— RECORDS SHOWN —
● ● ● ● ● ● ●

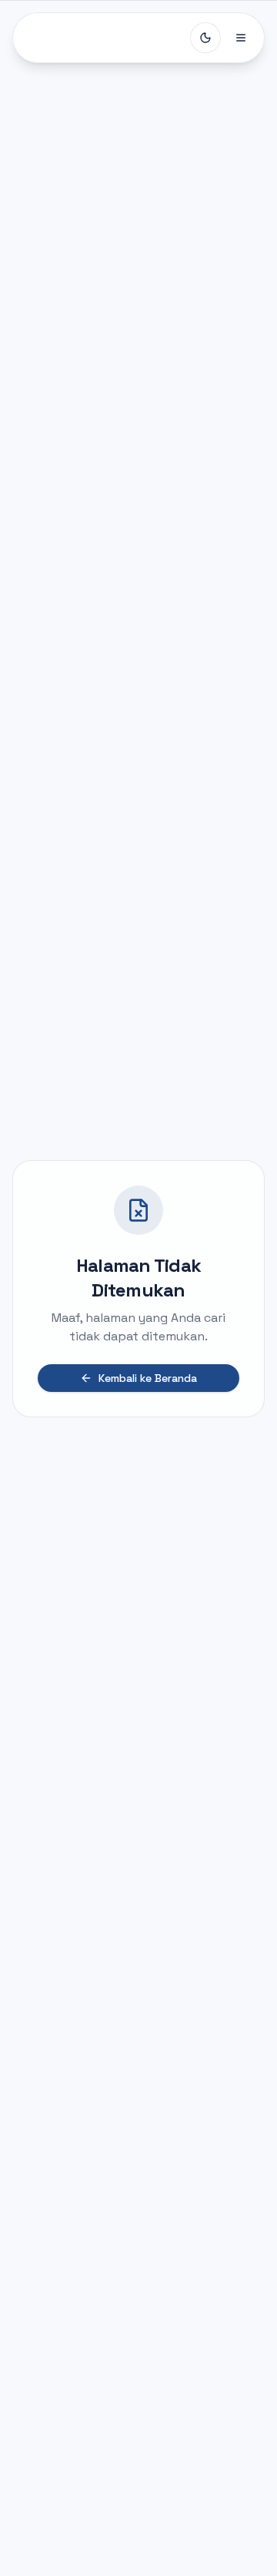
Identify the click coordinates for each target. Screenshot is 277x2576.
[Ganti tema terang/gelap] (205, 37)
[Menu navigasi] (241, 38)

● ● ● ● ● ● ●

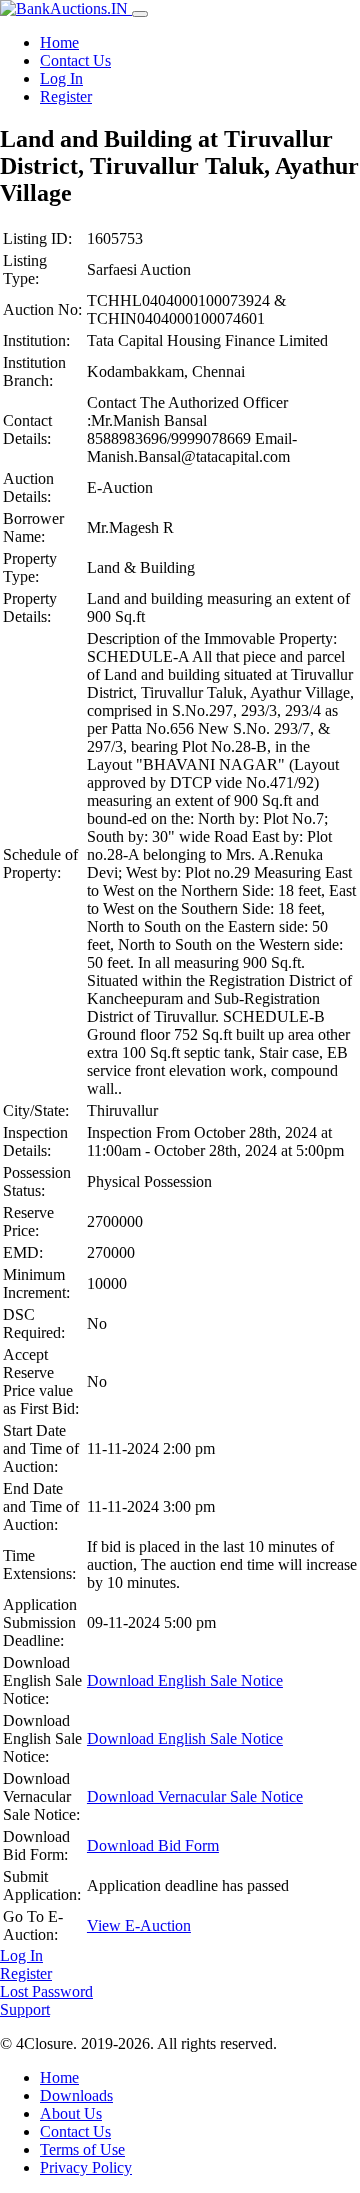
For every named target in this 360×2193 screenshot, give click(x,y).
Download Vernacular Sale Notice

● ● ● ● ● ● ●

Give nothing but the number of lines in the entries that include "click".

2